REQUIREMENT: Your answer is the lines from the one that has "Screen dimensions: 1568x374" through the last line of the records below, retyped exactly and alone.

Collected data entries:
▬▬▬
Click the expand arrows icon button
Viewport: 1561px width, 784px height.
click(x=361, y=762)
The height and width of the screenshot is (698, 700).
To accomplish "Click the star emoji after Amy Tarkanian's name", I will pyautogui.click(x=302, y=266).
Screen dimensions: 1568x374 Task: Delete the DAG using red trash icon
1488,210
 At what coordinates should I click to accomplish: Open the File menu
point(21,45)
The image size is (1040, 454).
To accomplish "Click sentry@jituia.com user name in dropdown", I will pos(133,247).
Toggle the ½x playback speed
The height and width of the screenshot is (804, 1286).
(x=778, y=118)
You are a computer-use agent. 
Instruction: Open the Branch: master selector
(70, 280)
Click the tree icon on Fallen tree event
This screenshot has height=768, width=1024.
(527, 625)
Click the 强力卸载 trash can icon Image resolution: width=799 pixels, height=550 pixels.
▬▬▬
RESPONSE:
Screen dimensions: 1568x374 Task: Delete the DAG using red trash icon
1488,210
 At what coordinates should I click to accomplish: Open the File menu
point(21,45)
The image size is (1040, 454).
To accomplish "Click sentry@jituia.com user name in dropdown", I will pos(133,247).
Toggle the ½x playback speed
The height and width of the screenshot is (804, 1286).
(x=778, y=118)
You are a computer-use agent. 
Instruction: Open the Branch: master selector
(70, 280)
Click the tree icon on Fallen tree event
This screenshot has height=768, width=1024.
(527, 625)
Click the 强力卸载 trash can icon Image resolution: width=799 pixels, height=550 pixels.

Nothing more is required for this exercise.